L’arte non morirà mai
- Cristiano Bonolo
- 5 giu 2025
- Tempo di lettura: 1 min
Aggiornamento: 9 giu 2025

Ma il modo in cui viene scelta, venduta e vissuta… sì. È un dato di fatto.
Mentre molti artisti aspettano la “galleria giusta” o il “collezionista illuminato”, c’è chi usa i social, l’AI, il digitale e si costruisce il proprio pubblico.
La scorsa settimana ho parlato con un artista amico di Berlino. Espone online, vende NFT, personalizza opere con l’AI. Si crea opportunità, non le aspetta.
Non è questione di talento.
- È fame.
- È mindset.
- È capire che l’arte oggi viaggia su più canali di quanti ne immaginiamo.
La vera sfida non è tra chi fa arte e chi no.
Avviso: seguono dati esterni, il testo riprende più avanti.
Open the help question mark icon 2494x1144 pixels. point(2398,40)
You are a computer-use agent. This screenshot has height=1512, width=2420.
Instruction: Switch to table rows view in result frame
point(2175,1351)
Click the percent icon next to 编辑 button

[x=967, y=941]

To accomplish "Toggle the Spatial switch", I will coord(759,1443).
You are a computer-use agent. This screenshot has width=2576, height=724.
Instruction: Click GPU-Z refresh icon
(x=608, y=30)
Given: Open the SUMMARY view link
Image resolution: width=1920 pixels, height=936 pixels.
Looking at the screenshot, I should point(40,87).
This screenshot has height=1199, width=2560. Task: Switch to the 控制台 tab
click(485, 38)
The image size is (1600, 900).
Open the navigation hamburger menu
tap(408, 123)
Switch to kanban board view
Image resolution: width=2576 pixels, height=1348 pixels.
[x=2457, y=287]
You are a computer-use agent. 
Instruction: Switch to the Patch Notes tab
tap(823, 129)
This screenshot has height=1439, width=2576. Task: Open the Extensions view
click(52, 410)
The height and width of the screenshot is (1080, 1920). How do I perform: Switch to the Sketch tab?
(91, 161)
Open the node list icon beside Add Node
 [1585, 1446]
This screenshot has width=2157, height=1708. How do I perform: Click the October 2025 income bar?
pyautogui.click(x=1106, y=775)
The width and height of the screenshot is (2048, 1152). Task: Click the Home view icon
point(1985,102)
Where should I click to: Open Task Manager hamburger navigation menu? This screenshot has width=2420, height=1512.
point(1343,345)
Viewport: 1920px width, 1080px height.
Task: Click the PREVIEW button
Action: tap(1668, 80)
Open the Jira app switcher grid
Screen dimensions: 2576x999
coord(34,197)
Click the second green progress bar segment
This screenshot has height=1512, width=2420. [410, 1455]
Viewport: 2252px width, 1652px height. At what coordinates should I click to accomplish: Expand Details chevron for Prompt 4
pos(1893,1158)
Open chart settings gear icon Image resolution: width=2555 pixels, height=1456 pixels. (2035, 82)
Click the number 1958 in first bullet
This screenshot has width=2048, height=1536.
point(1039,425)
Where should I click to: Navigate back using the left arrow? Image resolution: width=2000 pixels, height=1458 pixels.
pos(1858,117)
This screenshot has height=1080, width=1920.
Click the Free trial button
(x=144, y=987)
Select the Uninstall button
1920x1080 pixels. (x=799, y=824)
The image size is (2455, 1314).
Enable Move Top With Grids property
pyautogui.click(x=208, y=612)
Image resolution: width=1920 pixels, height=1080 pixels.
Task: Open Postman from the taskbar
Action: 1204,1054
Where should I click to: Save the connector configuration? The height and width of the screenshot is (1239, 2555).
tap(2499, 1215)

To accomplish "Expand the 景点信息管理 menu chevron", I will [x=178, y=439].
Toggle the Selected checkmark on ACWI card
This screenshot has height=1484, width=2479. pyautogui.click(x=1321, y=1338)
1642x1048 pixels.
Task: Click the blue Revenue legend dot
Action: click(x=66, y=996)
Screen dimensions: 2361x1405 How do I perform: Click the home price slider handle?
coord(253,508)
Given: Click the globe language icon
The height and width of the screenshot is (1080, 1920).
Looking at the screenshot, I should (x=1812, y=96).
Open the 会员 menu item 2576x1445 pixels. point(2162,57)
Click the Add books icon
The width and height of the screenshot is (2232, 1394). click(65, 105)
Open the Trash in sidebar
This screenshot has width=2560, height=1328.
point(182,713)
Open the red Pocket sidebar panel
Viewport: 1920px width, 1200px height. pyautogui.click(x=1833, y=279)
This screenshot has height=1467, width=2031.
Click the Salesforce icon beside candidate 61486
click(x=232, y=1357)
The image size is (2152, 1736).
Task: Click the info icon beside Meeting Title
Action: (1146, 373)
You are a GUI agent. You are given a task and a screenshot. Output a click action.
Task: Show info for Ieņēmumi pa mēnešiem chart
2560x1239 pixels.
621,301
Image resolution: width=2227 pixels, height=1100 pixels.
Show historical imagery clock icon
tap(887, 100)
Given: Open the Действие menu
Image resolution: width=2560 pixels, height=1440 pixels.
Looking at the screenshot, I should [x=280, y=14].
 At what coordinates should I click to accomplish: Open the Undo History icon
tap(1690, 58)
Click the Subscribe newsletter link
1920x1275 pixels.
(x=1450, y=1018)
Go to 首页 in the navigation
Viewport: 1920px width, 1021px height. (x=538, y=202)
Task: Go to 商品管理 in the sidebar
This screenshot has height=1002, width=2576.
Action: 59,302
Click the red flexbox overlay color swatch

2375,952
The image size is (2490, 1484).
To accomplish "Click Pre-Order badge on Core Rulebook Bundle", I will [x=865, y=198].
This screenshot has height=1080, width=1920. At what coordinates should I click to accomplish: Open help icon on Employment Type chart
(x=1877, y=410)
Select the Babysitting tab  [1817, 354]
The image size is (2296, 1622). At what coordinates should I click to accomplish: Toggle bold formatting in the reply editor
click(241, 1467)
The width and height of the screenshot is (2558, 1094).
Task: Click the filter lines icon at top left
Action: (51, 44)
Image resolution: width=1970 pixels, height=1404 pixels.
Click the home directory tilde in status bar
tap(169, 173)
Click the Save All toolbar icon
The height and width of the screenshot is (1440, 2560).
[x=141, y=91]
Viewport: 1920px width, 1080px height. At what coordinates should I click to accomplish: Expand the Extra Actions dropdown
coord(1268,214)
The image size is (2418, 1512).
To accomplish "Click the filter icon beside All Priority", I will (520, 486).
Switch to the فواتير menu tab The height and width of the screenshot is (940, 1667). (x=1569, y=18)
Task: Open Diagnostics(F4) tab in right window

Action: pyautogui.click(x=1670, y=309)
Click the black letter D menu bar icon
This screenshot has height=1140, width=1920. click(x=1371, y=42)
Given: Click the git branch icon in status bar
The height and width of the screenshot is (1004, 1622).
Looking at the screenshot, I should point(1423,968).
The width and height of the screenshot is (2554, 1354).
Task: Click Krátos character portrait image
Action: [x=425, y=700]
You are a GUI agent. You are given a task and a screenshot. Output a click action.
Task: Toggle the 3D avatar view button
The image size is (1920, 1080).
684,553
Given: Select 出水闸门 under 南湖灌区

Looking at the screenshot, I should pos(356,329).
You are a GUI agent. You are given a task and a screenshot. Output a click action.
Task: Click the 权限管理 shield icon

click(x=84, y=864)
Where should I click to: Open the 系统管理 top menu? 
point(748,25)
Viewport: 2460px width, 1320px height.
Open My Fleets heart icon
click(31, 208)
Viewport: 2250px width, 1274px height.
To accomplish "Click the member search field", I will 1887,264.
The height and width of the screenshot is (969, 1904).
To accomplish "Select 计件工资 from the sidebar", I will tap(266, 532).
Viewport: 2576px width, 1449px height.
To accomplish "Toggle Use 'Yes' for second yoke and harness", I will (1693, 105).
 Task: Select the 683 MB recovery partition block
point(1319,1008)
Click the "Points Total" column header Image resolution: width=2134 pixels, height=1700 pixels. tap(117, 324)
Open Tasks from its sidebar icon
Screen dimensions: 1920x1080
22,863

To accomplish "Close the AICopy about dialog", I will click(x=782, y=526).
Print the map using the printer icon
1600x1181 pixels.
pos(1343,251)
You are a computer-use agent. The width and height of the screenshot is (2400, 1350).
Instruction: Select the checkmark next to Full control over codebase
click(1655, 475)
Ma tra chi resta fermo e chi si reinventa ogni giorno.
2 cose che mi porto a casa da questo confronto con il mio amico berlinese:
1) Ogni opera che resta in magazzino, è una storia che nessuno leggerà.
2) L’arte non ha paura del cambiamento. Solo chi la fa, a volte, sì.
Il punto è: vuoi aspettare che ti scelgano, o scegli di mostrarti?